Information on XML overhead analysis

Generic Usenet Account · Feb 14, 2011

Greetings,

Have there been any studies done on the overhead imposed by XML? We
are evaluating whether or not XML imposes an unacceptable overhead for
severely resource constrained devices in M2M (Machine-to-Machine)
deployments. These devices are expected to be very cheap (< $10) and
are expected to run on battery power for years.

Any pointers will be appeciated.

Regards,
Bhat

Peter Flynn · Feb 14, 2011

Greetings,

Have there been any studies done on the overhead imposed by XML? We
are evaluating whether or not XML imposes an unacceptable overhead for
severely resource constrained devices in M2M (Machine-to-Machine)
deployments. These devices are expected to be very cheap (< $10) and
are expected to run on battery power for years.

Any pointers will be appreciated.

I think it depends how *much* XML is "unacceptable". Parsing a very
small, well-formed instance, with no reference to DTDs or Schemas, such
as a simple config file, would not appear to present much difficulty,
and there are libraries for the major scripting languages that could be
cut down for the purpose.

Larger files of the "Data" genre may also be "acceptable", as they do
not typically use mixed content, and rarely descend much below 4-5
levels IMHE. "Document" files (eg DocBook, XHTML, TEI, etc) by contrast
can be arbitrarily complex and may nest markup to a considerable depth;
TEI in particular. In both cases, a definition of "severely restrained"
would be needed: is this memory, speed, bandwidth, or what? (or all three?).

You might want to talk to some of the utility and application authors
who have implemented some very fast XML software, and see what their
approach was.

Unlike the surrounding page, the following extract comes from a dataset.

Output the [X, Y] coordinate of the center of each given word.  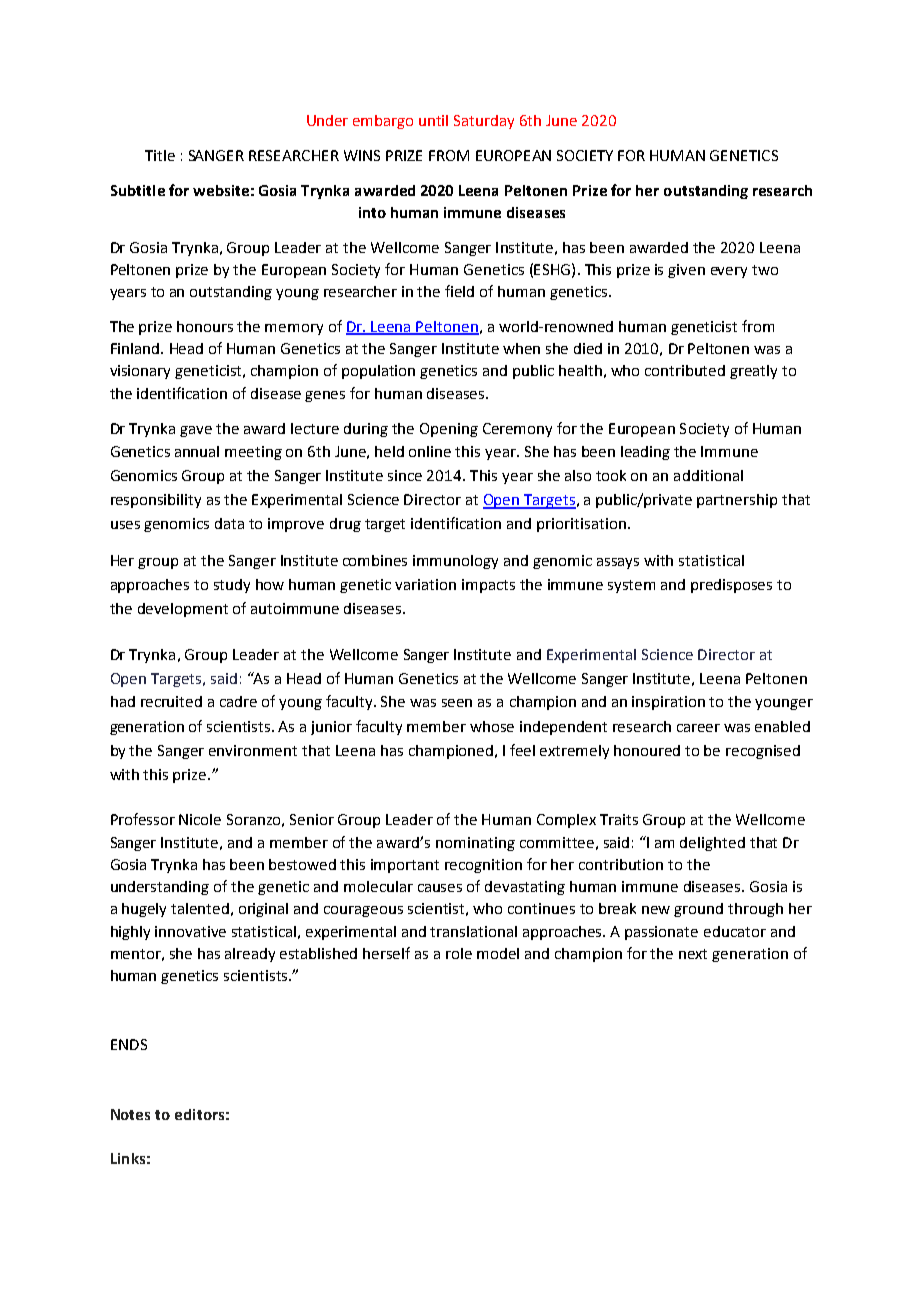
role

I'm not a computer scientist, so I don't know how you
would measure the balance between the demands of XML and the demands of
the implementation language, but I would expect that there are metrics
for this which would let you take the platform restrictions into account.

There was some discussion of performance and resources at last year's
XML Summerschool in Oxford, mostly in the sessions on JSON vs XML. I'm
not sure that there was a formal conclusion at that stage, but the
consensus seemed to be that they weren't in competition; rather, that
they addresses different requirements. There was also a recent tweet
from Michael Kay implying that there may be JSON support in Saxon 3.x,
which would make serialisation easier.That, however, doesn't address the
problem for small devices that Java is a hog

(http://xmlsummerschool.com)

The underlying implication of the XML Spec is that resources (disk
space, bandwidth, processor speed) would become less and less of a
factor: I'm not sure that we envisaged severely resource-constrained
devices as forming part of the immediate future. But perhaps someone out
there has indeed tested and measured the cycles and bytes needed.

///Peter

Joe Kesselman · Feb 15, 2011

Have there been any studies done on the overhead imposed by XML?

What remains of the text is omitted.